Surprisingly, no significant difference in BMD loss was found between users and non-users of oral prednisolone treatment (fig 1), even though the users of prednisolone were followed up for a significantly longer period than the non-users and the cumulative dose of CS was significantly higher (table 1). The mean daily dose of CS during follow up, calculated as equivalent prednisolone doses, did not differ between the two groups (∼30 mg/day). In CS treated patients, especially those receiving high doses, bone loss appears to be most rapid in the first 6–12 months of treatment (for review see Sambrook et al22,23), which may explain why no difference between the users and non-users of oral prednisolone was found in our study, despite signifcant differences in the length of follow up and the cumulative CS dose.

Bone loss in patients treated with CS may be reversible and transient.24–26 In a longitudinal study a significant reduction in BMD was seen during the first 12 months, whereas BMD increased in the subsequent 12 months as the steroid dose was reduced.25 In a cross sectional study no permanent reduction in BMD was seen in patients with polymyalgia rheumatica and temporal arteritis using daily oral low dose CS compared with controls.26 Furthermore, in Cushing’s syndrome a 20% bone loss has been shown to recover after successful treatment.27 The bone loss seen in our study patients may therefore be reversible at follow up when intravenous pulse MP is stopped.

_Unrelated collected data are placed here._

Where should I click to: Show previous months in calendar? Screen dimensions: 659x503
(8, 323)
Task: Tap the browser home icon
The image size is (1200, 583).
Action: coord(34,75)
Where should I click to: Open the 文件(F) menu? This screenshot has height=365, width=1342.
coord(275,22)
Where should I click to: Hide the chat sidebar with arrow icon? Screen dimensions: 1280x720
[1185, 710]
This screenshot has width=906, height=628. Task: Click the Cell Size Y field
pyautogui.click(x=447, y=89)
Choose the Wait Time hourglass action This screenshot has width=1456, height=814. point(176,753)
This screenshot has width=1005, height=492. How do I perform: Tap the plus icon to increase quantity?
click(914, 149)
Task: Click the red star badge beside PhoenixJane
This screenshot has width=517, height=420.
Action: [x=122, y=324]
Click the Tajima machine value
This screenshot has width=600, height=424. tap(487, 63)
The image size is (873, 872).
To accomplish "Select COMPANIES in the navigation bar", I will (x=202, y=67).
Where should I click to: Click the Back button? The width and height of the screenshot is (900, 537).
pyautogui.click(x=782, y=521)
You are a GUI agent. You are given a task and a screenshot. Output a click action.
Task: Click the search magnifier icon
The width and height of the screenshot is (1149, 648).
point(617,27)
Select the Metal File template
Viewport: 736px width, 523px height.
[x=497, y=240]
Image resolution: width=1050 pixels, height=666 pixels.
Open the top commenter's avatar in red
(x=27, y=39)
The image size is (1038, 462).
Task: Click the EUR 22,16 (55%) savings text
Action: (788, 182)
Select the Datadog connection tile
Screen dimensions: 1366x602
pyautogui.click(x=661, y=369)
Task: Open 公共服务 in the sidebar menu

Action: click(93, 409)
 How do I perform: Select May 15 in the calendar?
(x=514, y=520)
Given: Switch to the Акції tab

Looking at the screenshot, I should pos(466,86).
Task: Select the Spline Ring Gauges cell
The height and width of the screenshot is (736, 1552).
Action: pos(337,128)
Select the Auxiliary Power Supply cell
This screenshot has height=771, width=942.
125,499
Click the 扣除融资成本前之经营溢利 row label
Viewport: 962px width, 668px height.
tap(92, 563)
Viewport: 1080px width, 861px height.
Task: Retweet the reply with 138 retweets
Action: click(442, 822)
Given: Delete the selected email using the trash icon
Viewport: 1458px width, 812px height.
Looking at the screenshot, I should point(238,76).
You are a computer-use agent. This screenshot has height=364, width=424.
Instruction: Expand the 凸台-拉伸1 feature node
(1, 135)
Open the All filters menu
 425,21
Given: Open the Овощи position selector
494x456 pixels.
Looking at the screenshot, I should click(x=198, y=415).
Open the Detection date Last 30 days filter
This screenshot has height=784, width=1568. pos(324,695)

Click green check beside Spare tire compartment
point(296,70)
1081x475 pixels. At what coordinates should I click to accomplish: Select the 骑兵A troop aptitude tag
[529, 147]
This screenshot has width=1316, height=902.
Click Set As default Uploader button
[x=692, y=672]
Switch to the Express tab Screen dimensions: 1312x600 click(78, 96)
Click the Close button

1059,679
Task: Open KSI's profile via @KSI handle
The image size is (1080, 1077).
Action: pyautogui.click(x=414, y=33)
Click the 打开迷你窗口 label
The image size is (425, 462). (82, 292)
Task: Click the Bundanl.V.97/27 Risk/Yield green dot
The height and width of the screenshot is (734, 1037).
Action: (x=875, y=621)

Our study was designed as a prospective observational study with no disease control group and not as a randomised controlled study, which limits the strength of our findings. The inflammatory diseases themselves may therefore also have contributed to the observed bone loss. Other obvious limitations of our study include the heterogeneity of diagnosis, variation in doses and time schedules for both pulses of MP, and concomitant oral prednisolone treatment. These study limitations, however, do reflect the challenges that the clinician faces in daily clinical practice when treating patients with severe organ manifestations, where treatment decisions often have to be changed during follow up to respond to the course of the disease. This is also reflected by the fact that this is the first study performed examining bone loss in patients treated with pulses of MP, even though this is an established treatment option for these diseases. The most convincing results for bone loss in the present study are found at the total hip. This may partly be explained by the more precise BMD measurement at this site compared with the femoral neck and lumbar spine, which have poorer precision. On the other hand, information from observational studies is also of value as recently underlined in a editorial by Kvien et al.28 They allow insight into “what happens in the real world”. In a recently published population based, longitudinal observational study, examining patients with rheumatoid arthritis, a positive effect of HRT and bisphosphonates on bone density was also seen in patients treated with CS.29 Ideally, the results in our study should be confirmed in a double blind randomised controlled trial before final conclusions are drawn and recommendations given for treatment of patients with intravenous pulses of MP. However, the question is whether the evidence from this study and others makes such a comparison unethical.

We conclude that CS treatment with intravenous pulses of MP leads to a high rate of bone loss that cannot be ignored. Prevention of bone loss in patients treated with intravenous pulses of MP should be considered. This is especially important in patients with low BMD, high disease activity, and other risk factors for osteoporosis.